Education / Politics / U.S. Domestic Policy

Why the Wall Street Journal Is Wrong on Student Loans

WSJ

About a week ago, I wrote about how the government recently made $50 billion off student loans, arguing that given the $1 trillion in debt held by students already, this large a profit was wrong.  While I didn’t mention it in the article, the implication of my argument was that student interest rates should be lowered for the foreseeable future, and that as long as administrative costs were covered, rates at the very least  shouldn’t go up. Unfortunately, due to congressional inaction, student loan rates recently doubled, from 3.4% to 6.8%. There have been calls to lower this rate back to 3.4%, but some argue that rates should not be lowered. A recent Wall Street Journal editorial espoused this view, arguing that, even given the rate increase, student loans will actually end up costing taxpayers $95 billion over the next 10 years.

The source for the WSJ is a recent CBO report. This report, the WSJ says, reveals the flawed accounting of those who claim that student loans are making the government money. The editorial points to this quote in particular:

“CBO projects that direct student loans issued between 2013 and 2023 would cost $95 billion on a fair-value basis, in contrast with the projected savings of $184 billion under FCRA accounting”

The report gets pretty incomprehensible pretty fast, so lets break it down. We have two numbers for how student loans will affect the budget: either a $95 billion cost or $184 billion is savings. What’s causing this $279 billion difference? The Fair Credit Reporting Act (FCRA), whose accounting produced the savings number, calculates profit by looking at the discrepancy between government borrowing rates and student loan rates.

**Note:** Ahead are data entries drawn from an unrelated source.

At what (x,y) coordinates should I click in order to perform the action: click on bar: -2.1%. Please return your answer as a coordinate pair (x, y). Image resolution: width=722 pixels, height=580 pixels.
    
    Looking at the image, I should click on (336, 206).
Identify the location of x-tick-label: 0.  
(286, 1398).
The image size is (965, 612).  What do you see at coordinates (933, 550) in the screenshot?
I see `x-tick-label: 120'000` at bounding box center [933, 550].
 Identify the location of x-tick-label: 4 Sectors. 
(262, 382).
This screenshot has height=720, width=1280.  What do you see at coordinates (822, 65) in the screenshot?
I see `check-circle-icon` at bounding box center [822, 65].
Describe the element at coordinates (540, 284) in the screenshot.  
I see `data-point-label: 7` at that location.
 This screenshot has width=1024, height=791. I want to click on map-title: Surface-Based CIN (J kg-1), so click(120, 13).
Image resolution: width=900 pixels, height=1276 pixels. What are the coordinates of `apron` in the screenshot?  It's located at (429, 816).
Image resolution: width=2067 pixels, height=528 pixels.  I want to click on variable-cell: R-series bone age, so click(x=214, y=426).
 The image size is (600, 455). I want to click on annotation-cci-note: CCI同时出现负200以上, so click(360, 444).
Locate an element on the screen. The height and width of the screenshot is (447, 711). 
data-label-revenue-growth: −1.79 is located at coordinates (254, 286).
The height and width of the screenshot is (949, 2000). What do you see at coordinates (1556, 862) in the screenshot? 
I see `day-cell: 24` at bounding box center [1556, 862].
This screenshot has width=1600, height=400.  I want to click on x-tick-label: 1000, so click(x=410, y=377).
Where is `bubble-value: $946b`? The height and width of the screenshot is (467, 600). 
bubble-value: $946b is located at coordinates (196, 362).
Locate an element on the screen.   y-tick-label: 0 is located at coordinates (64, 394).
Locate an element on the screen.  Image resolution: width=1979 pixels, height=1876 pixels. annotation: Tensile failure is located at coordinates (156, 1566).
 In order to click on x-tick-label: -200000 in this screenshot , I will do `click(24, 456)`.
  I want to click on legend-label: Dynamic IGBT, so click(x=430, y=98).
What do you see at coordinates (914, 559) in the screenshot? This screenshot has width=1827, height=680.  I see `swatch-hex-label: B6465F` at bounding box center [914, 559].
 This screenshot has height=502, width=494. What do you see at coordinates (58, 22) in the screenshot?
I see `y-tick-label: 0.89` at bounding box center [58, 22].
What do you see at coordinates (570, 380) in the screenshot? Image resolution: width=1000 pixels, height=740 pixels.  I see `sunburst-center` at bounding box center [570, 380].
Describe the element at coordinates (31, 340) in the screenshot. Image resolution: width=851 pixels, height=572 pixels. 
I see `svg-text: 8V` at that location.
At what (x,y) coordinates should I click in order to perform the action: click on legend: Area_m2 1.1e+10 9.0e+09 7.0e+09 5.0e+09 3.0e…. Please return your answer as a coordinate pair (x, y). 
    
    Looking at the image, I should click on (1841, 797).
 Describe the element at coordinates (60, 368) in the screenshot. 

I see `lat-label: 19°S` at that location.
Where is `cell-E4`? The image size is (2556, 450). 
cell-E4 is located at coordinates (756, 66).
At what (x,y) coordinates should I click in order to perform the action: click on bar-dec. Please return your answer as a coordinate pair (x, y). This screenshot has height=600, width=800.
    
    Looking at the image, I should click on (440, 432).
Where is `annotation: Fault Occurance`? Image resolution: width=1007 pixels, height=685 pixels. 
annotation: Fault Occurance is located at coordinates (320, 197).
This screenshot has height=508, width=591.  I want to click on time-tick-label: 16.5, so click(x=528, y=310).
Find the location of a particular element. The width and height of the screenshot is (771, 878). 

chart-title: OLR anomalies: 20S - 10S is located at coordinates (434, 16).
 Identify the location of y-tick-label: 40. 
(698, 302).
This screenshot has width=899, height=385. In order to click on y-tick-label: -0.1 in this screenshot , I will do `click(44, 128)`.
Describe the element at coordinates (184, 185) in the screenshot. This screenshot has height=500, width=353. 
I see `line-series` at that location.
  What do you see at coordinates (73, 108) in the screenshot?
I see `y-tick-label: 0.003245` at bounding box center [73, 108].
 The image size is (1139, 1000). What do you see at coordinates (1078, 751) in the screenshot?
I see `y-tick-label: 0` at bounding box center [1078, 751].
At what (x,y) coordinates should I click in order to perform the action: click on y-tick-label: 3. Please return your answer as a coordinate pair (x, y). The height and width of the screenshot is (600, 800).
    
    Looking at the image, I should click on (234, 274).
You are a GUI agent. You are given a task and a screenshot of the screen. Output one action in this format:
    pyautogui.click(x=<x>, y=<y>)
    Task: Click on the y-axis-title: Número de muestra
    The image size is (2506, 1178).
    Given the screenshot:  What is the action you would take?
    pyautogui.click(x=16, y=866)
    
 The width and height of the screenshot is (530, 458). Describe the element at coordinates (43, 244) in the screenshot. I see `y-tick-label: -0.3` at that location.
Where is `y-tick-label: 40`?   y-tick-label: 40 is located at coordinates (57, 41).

The WSJ claims, accurately in fact, that FCRA accounting doesn’t take into account market risk, which is the risk that rising interest rates and poor economic conditions would cause more student loan borrowers to default. Fair-value accounting, which came up with the more costly estimate, does account for this market risk, hence the extra $279 billion in costs compared to FCRA accounting.

While fair-value accounting seems like common sense, it completely misrepresents how federal student loans actually work. Market risk really isn’t as much of an issue for the federal student loans system because it is structured in a completely different way than the private loan market. For starters, borrowers cannot default on federal student loans. If the WSJ had read just one paragraph further in the CBO report, they would have seen that the government has all sorts of tools for handling defaults that the private market does not. If a student can’t make their payments, the government can “deduct loan payments from the wages, federal tax refunds, and Social Security benefits” according to the report. Fair-value accounting ignores the use of all of these unique tools.

What the WSJ is basically saying in its editorial is that by not raising interest rates the government is making about $279 billion less over 10 years than if it were a private lender. But, as I argued in my last post, taking on the role of a private lender is not what we want the government to do. Recouping the entire $279 billion difference would require raising interest rates and turning the federal student loans program into a full-fledged, for-profit institution instead of the coincidently profitable institution it is today.

I stand by the point I made earlier, that the $50 billion profit the government is making off student loans is too much, and that in times of low borrowing costs for government the interest rate should be lowered further, while still covering administrative fees. However the profit under the old 3.4% rate is more palatable than using whatever rate would be necessary to eradicate the supposed cost of student loans under fair-value accounting. When borrowing rates start to rise for the government again, I believe we should revaluate the student loan rate. Until that happens though, focusing on the imaginary burden federal student loans impose on taxpayers, instead of the burden they impose on struggling students, is both a misleading and unproductive approach to understanding the issue.